Brief 1
Copy the part of the forum thread about keyless entry and battery drain that opens with the words "I called the" and closes with "(Dec 4, 2007)".

Document
###

# How long can it sit ? Battery/keyless entry



## fwellers (Nov 27, 2007)

Hi,
New to the forum, just bought an Altima Coupe for my wife. I just have a quick question, that may seem dumb but what the heck.

We are going away for 2 weeks. With the keyless entry system, is there any reason for concern for the battery running down with the car sitting for that long ?

The reason I ask, is that I also own a Prius, and that car has a switch to disable the keyless entry system. On the Prius forums they said to disable it if the car is going to sit for a while, so the battery doesn't drain.

I called the service dept for Nissan, and they said not to worry, but thought I'd check with the forum also.

Thanks for any input.


----------



## Host47 (Dec 4, 2007)

Hello *fwellers*,

I'm going to assume that the Altima Coupe is a 2008. ;-)

The keyless entry, I believe, is only really activated the moment you press the button on the door handle. As well, the car recognizes that you are in the car only when you 'sit' at the drivers seat. At that time, the car sends out the signal to verify that your key fob is the correct one, and allows you to use the desired function.

When leaving your car for 2 weeks, or even a whole month, the keyless entry system should not drain your battery at all. If it would, it would be such a minuscule amount it would surely not take more than a tenth of an amp from your battery, and that would be regained the next time you drive your car.

If you think about it your car has to, 24/7, _listen_ for your remote to send a lock/unlock, etc. signal to your car. That 'signal receiver' runs all the time, in every car that you own. The keyless entry is the same idea, and I would have to say you will be fine for the two weeks that you are gone.

I hope that this has answered your question, and I hope that your wife (and you) enjoy your Altima Coupe!


----------



## fwellers (Nov 27, 2007)

*Thanks !*

Yes you assume correctly that it's a 2008! I think 2008 is the first year of the coupe.

thanks for your thoughtful reply. I won't worry about it. On my Prius I'll be disabling the keyless system ( since it's just a button to push ), but on the Nissan I won't give it a thought.


----------

###

Brief 2
In the entries below, take the part that opens with the line containing "You are a computer-use agent. The height" and closes with the line containing "click(x=20, y=326)", and give only those lines again with "Instruction" changed to "Command" and nothing else altered. Leave the pictures out of your answer.

(Stored items)

###

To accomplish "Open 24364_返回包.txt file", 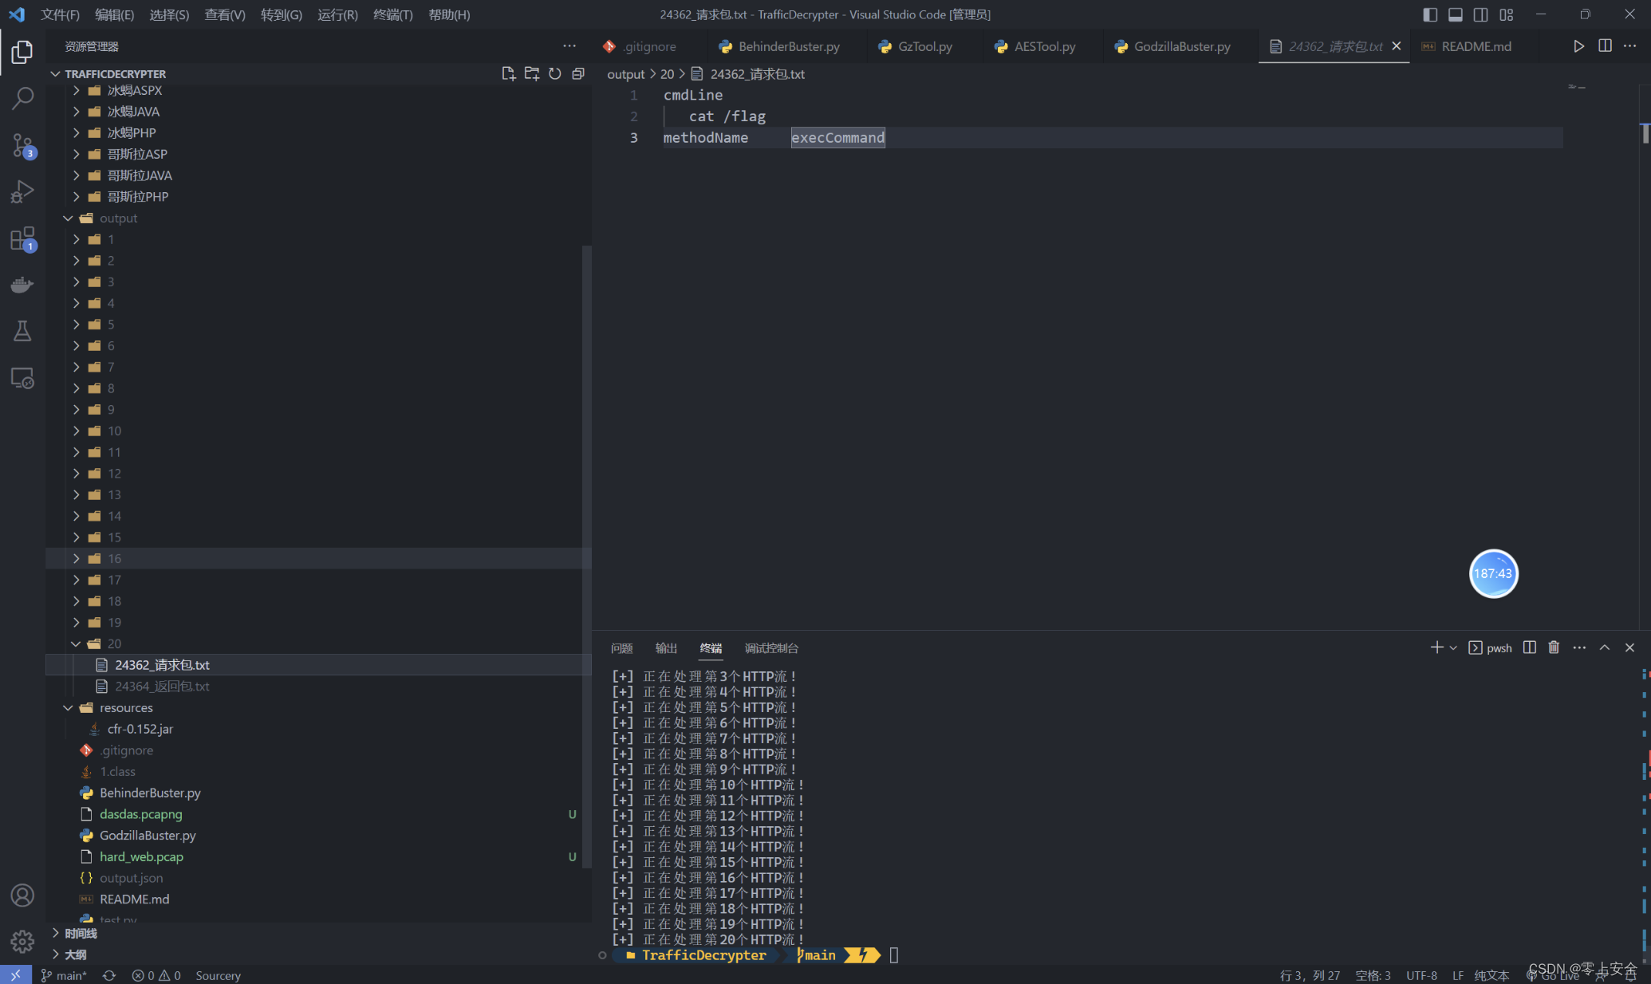I will point(162,686).
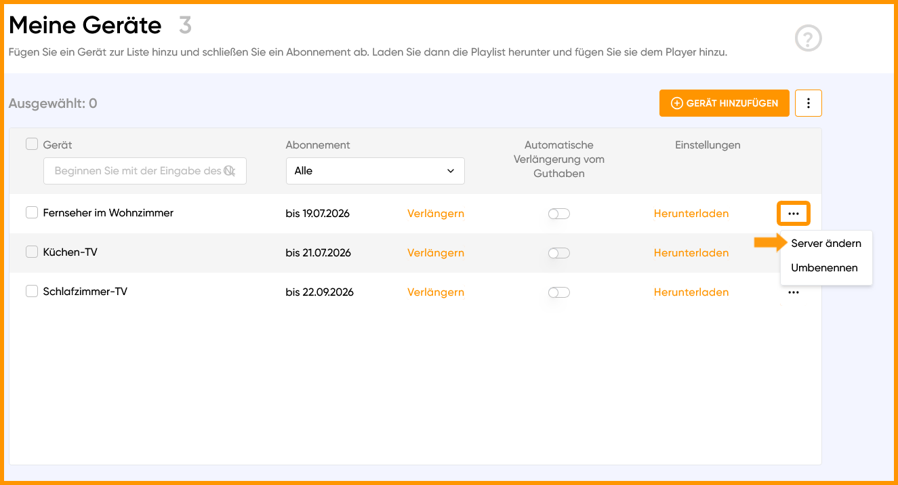Switch on auto-renewal for Schlafzimmer-TV

(559, 292)
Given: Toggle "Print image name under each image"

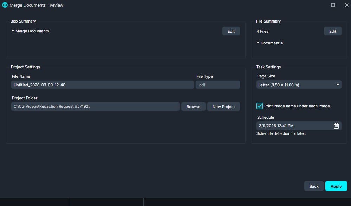Looking at the screenshot, I should (260, 106).
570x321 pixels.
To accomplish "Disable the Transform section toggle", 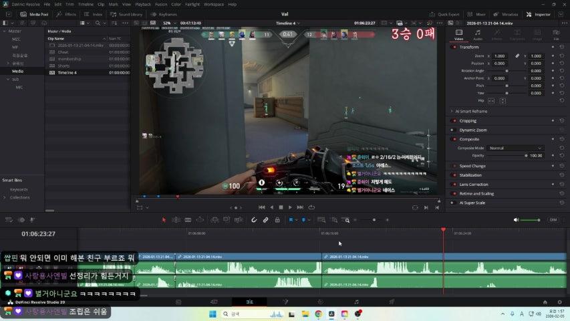I will (x=454, y=47).
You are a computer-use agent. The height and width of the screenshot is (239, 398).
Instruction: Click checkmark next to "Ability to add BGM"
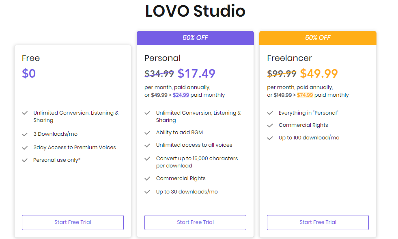coord(147,133)
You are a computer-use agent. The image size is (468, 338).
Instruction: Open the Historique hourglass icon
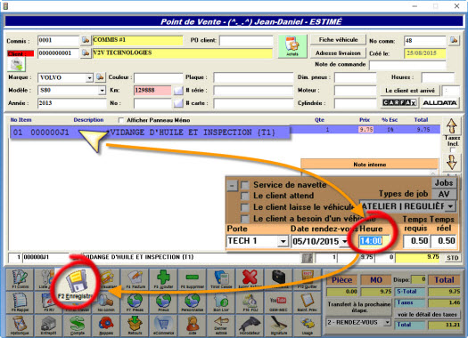click(x=20, y=326)
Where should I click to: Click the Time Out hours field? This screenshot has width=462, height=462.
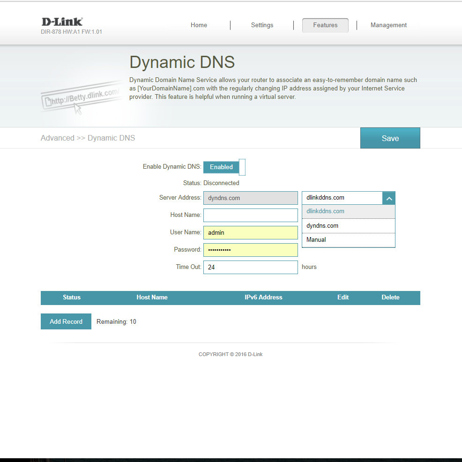[x=251, y=267]
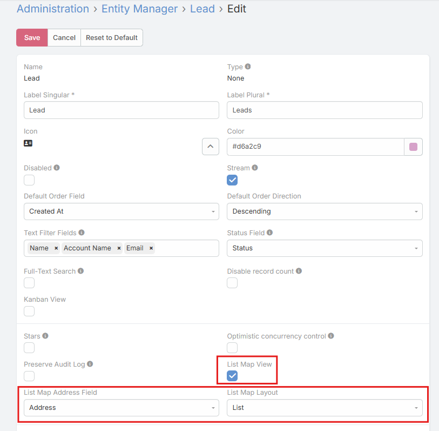Save the Lead entity settings
Image resolution: width=439 pixels, height=431 pixels.
pyautogui.click(x=32, y=37)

###

Expected answer 1
I called the service dept for Nissan, and they said not to worry, but thought I'd check with the forum also.

Thanks for any input.


----------



## Host47 (Dec 4, 2007)

Expected answer 2
You are a computer-use agent. The height and width of the screenshot is (239, 398).
Command: Click checkmark next to "Ability to add BGM"
coord(147,133)
You are a computer-use agent. The image size is (468, 338).
Command: Open the Historique hourglass icon
click(x=20, y=326)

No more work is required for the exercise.